** START DOCUMENT PASSAGE **

FROM THE EDITOR
In this Issue
Contributors
Letters to the Editor
Write to Us
Spread the Word
Back Issues
Index
Register

COLUMNS
Language interference
'Show some leg'

English interference in Swedish

Book Review 
The Fight for English:
How Language Pundits Ate, Shot, and Left

British and American
culture
 
Entertainment and shopping in London

New words of the month
A review if 2006 in twelve words

Your questions answered

Contributors

Sinda Lopez

Sinda Lopez was born in Oxfordshire, UK of Spanish parents. She has lived in both in England and Spain and is bilingual in both languages.

Shortly after graduating from Cambridge University with a degree in French and Spanish, she began her lexicographic career in 1987 working on the Oxford Spanish Dictionary. Over the years, she has been Managing Editor of Bilingual Dictionaries at Longman and Routledge and decided to go freelance in 1999, prior to the birth of her second child. As a freelance lexicographer she has worked on a wide range of both monolingual and bilingual projects for various publishers including Oxford University Press, Longman, Larousse, Bloomsbury and Macmillan. In the last five years, she has focused mainly on project management of dictionaries which have included several Larousse titles and recently the Macmillan Diccionario Pocket.

top


Mairi MacDonald

I first became interested in learner's dictionaries more than 10 years ago while teaching English in Lithuania. I became a lexicographer with Cambridge University Press in 1999 and since then I have been involved in several ELT publications including Cambridge Advanced Learner's Dictionary, Cambridge Learner's Dictionary, the CD-ROM versions of the Macmillan English Dictionary and Macmillan Essential Dictionary as well as the Macmillan School Dictionary website.

I have contributed to several websites – writing articles, designing web pages as well as adapting and creating interactive activities and games.

I work from my home in Perthshire and most of my spare time is taken up with my baby sons Aonghas (Gaelic for 'Angus') and Duncan, and walking my parents' border collie, Misty.

** END DOCUMENT PASSAGE **

**CHALLENGE 1**:
How many lines of the records contain the string "icon"? Treat case as significant, and give only the number.
The magazine's contributors page and the records come from separate sources.

** START TASK INPUTS **

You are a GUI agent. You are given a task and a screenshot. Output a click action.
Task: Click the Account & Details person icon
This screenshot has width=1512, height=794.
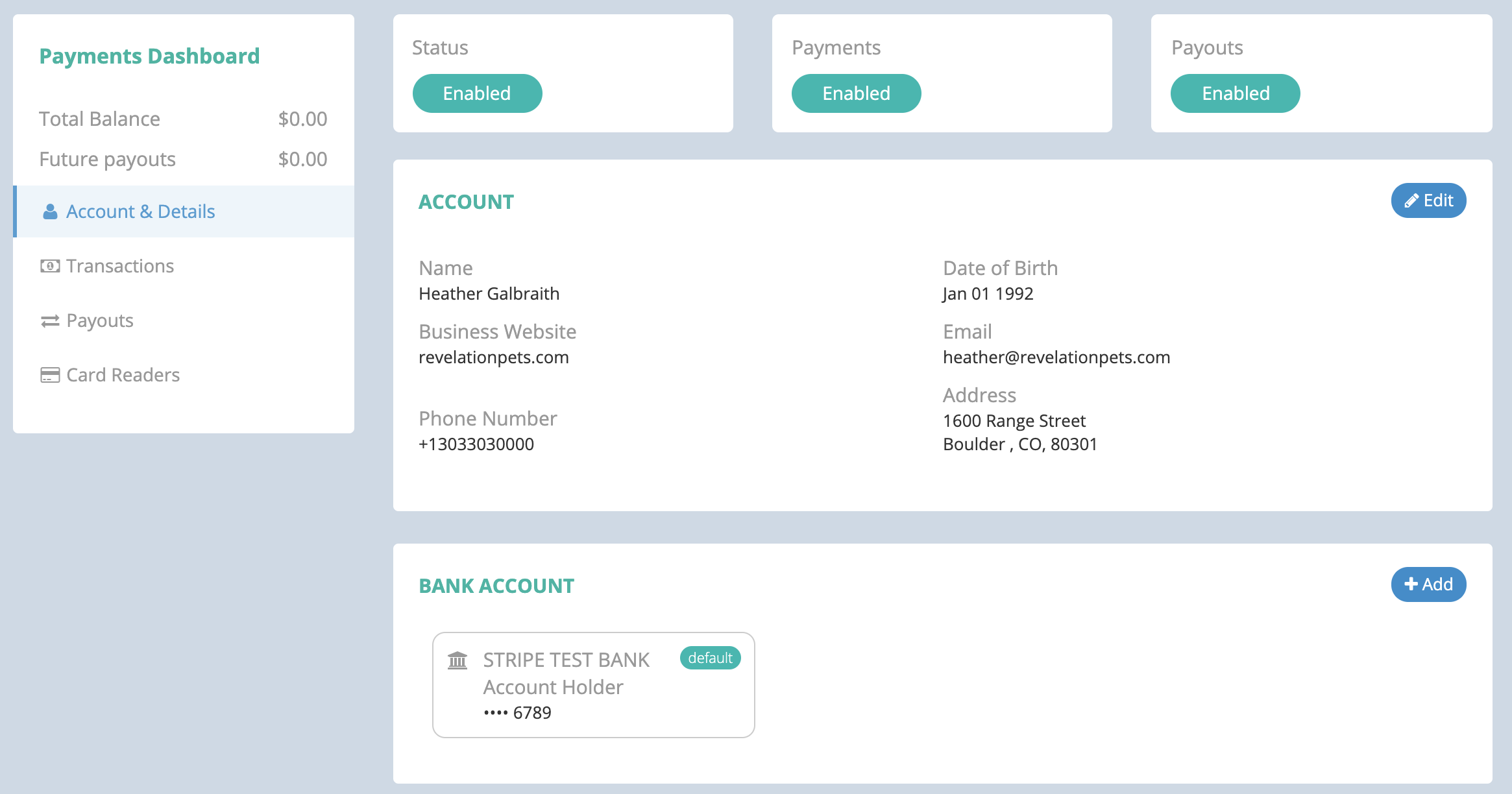50,211
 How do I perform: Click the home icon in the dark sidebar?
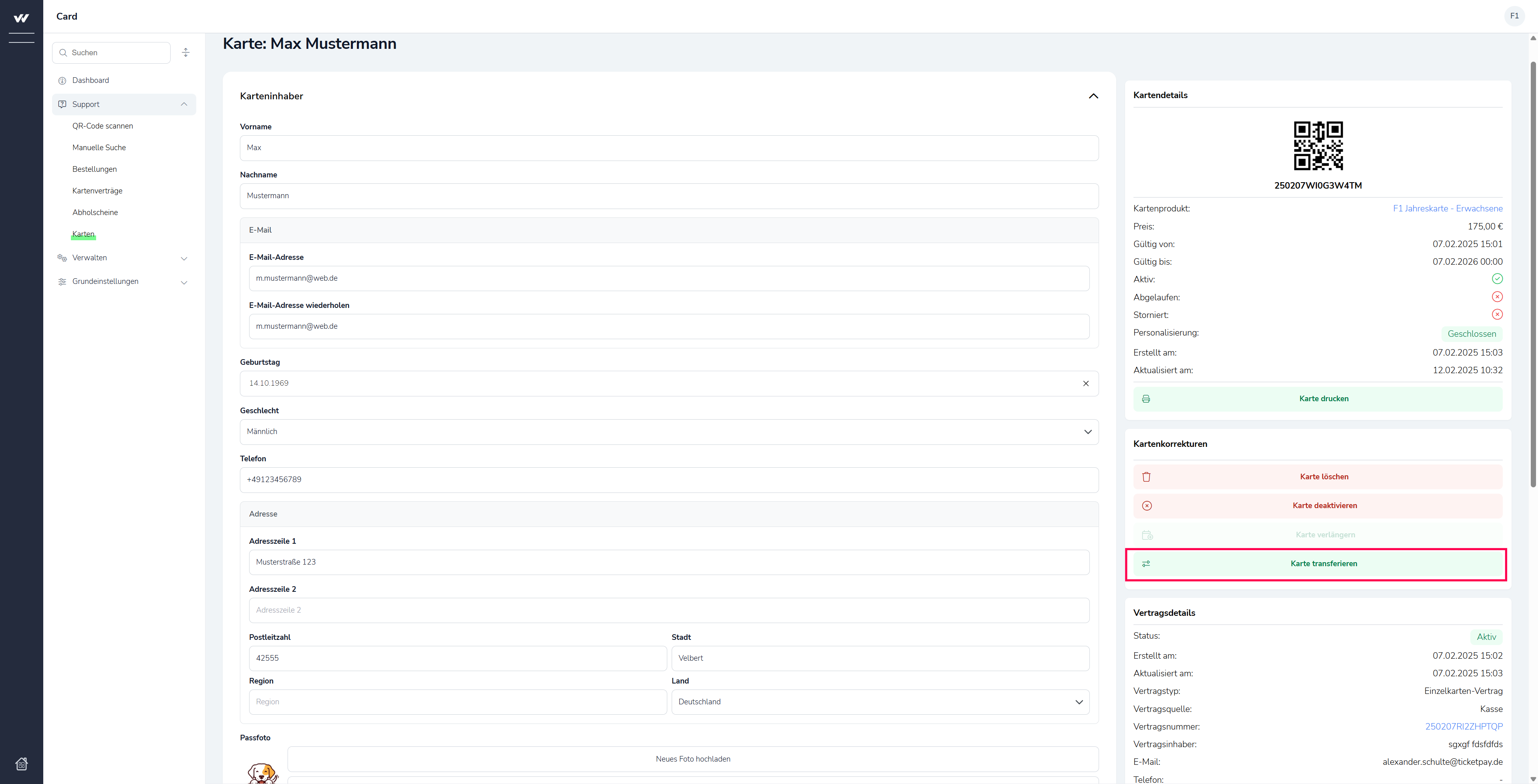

** END TASK INPUTS **

**CHALLENGE 2**:
Carry on the magazine's contributors page, picking up right after its last sentence.

**REPLY 1**:
2

**REPLY 2**:
top


Kerry Maxwell

Kerry has a first degree in computational linguistics and an MA in theoretical linguistics from the University of Manchester, specialising in syntactic theory.

For several years she worked as a researcher at Manchester and Essex universities, where in connection with European projects on machine translation, she was involved in computational lexicography, co-ordinating research in computational descriptions of compounds and collocations, and presenting her work in various international academic contexts.

In 1993 she joined Cambridge University Press as a lexicographer/editor and grammar consultant, and worked on a large number of Cambridge learner's dictionaries, including the English Pronouncing Dictionary, the Cambridge International Dictionary of Phrasal Verbs and the Cambridge Learner's Dictionary in print and CD-ROM versions.

In June 2001 Kerry moved to York where she now works as a freelance editor/lexicographer and is involved in a range of dictionary and grammar projects.

Among the publications she has contributed to are Advanced Grammar In Use (2nd Ed.) and the Cambridge Advanced Learner's Dictionary for Cambridge University Press, the Collins COBUILD Elementary Grammar (2nd Ed.), Macmillan Phrasal Verbs Plus and the Macmillan School Dictionary. As well as being the regular author of the MED website's 'Word of the Week' column, she regularly writes for MED Magazine and co-authors grammar reference material for onestopenglish.

Most of her spare time is spent looking after her two young sons Tom and Sam, though she enjoys walking, swimming and any opportunity to travel.

top


Elizabeth Potter

Like most people who write dictionaries for a living, I became a lexicographer by accident. After several years working in Italy and Scotland as an ELT teacher and course organiser, and as a translator and teacher of Italian, I was looking for a change. In 1990, a friend spotted a job ad for bilingual lexicographers at Longman. I applied and got the job, and discovered something I had never suspected – that dictionaries are written by people like me. After two years at Longman, I moved to COBUILD, where I worked on monolingual learner's dictionaries. Since leaving COBUILD in 1999 to work freelance, I have contributed to a variety of monolingual and bilingual learner's dictionaries, and for several years I wrote a weekly web article about English.

When I'm not slaving over a hot dictionary entry, I like to spend my time gardening, and enjoying the company of my husband and two children. I also sing in a choir and go to yoga classes, though despite many years of trying I still can't manage the lotus position.

top


Mall Stålhammar

Mall Stålhammar was born in Tallinn, Estonia and came to Sweden during World War II. Her first degree at Göteborg University was in French and English, and her PhD in English. She is now a professor at the English department at Göteborg University. Among her research interests are metaphors in specialised languages and in translation; Academic Writing; the influence of English on the Swedish vocabulary from 1800 onwards.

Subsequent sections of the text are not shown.